El Centro de estudios calculó que en los primeros ocho meses del año la caída promedio de los sueldos frente al costo de vida fue de 6,3% promedio, según los tres índices inflacionarios, mientras que en la comparación interanual la pérdida en términos reales de agosto es más abrupta: 7,6%.

«El mercado laboral está deteriorado y no dio muestras o signos de recuperación desde que asumió Macri. Veníamos con un estancamiento en la incorporación de trabajadores en el sector privado, con un crecimiento muy menor, y eso se vio descompensado rápidamente con algunas medidas macroeconómicas», sostuvo el director de Atenea en la charla con este medio.

En esa línea, Ledesma identificó a la devaluación de diciembre, la apertura a las importaciones y la caída en el consumo como las causas del problema. «Las políticas de empleo no generan trabajo en sí mismo, sino que son estimuladas por medidas económicas», afirmó, y recordó que cuando se desploma el empleo formal el golpe se siente el doble en el mercado informal.

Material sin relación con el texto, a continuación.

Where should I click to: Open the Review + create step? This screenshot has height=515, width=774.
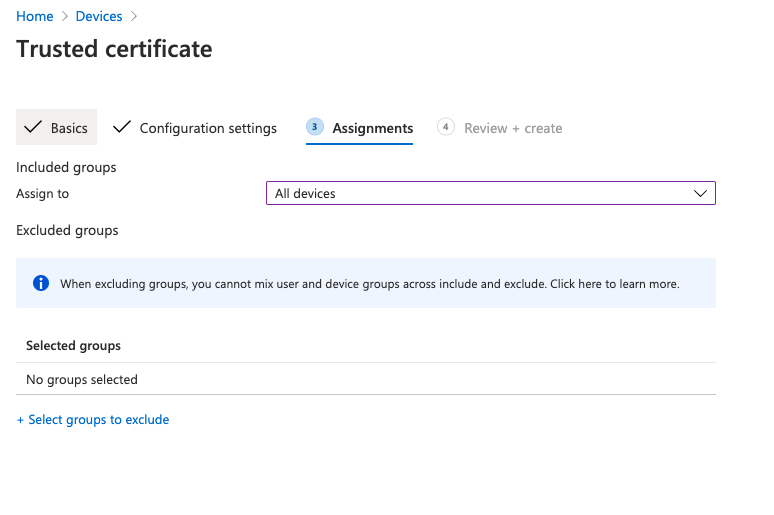(513, 128)
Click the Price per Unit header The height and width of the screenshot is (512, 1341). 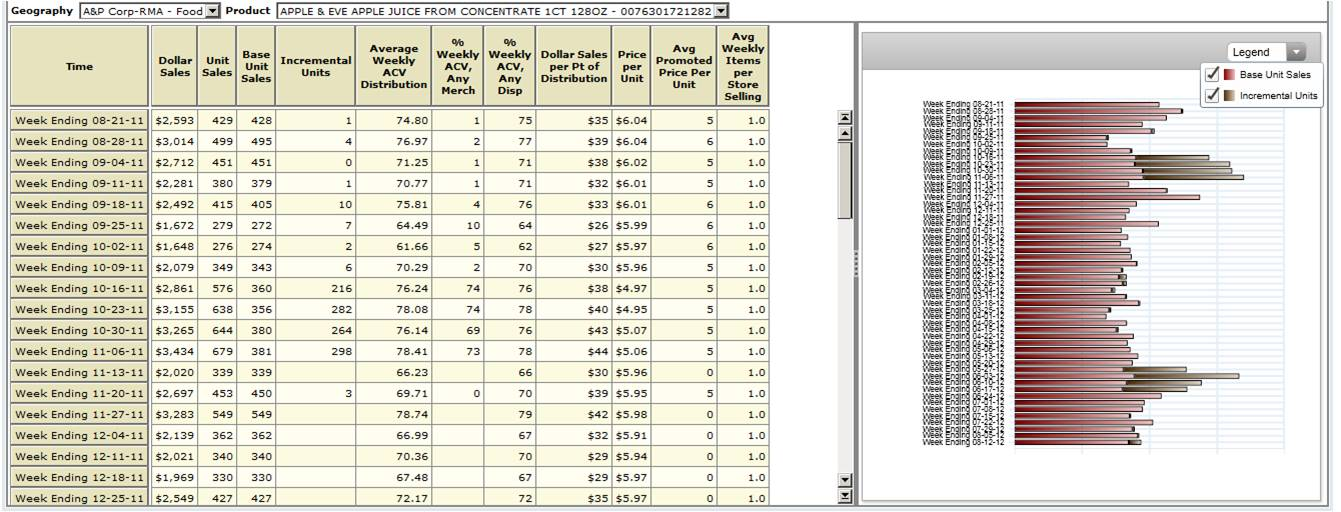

Mención aparte merecen los jubilados y los trabajadores en blanco que cobran el mínimo permitido por ley. El informe de Atenea planteó que si se toma como referencia el Salario Mínimo, Vital y Móvil que en septiembre se actualizó a $ 7.560, se logró «revertir de manera transitoria la pérdida de poder adquisitivo presentando una mejora de 4% promedio frente al aumento de precios». Al mismo tiempo, sostuvo que el poder compra de la jubilación mínima, actualizado en el mismo mes en $ 5.668, mejoró apenas a 1% su potencial comprador.

No obstante de estos pequeños avances, Atenea consideró «necesario aclarar que por la naturaleza periódica de las actualizaciones del Salario Mínimo y la jubilación mínima (seis meses), es de esperar que con el correr de las semanas el poder adquisitivo vuelva a mostrar perdidas en tanto la inflación ascienda».

En el corto plazo, de cara al 2017, Ledesma no prevé giros radicales. «No encontramos desde la macroeconomía elementos que nos ayuden a entender que esto se va a revertir. El Gobierno planificada una inflación de 17 y devaluar el peso al $ 18 y los principales empresarios -según lo que dicen- no están dispuestos a invertir y generar mano de obra genuina, por lo que los signos vitales del mercado de trabajo no estarían en condiciones de crecer, teniendo en cuenta además el panorama internacional», evaluó el licenciado en Ciencias Políticas.

Tampoco cree que el año electoral modificará el escenario laboral, aunque el Gobierno promete encargar nuevas obras de infraestructura. «Van a activar la obra pública como mecanismo de generación de puestos de trabajo masivos porque la obra pública trae un crecimiento rápido del empleo en sectores vulnerables de la población. Pero van a descuidar los empleos vinculados al proceso de sustitución de importaciones e industrialización. Va a haber una obra pública ocasional en el año electoral, pero en todos los demás sectores, donde hay valora agregado, se van a ver fuertemente afectados por los condicionamientos externos y por la política de apertura» a los productos extranjeros, concluyó.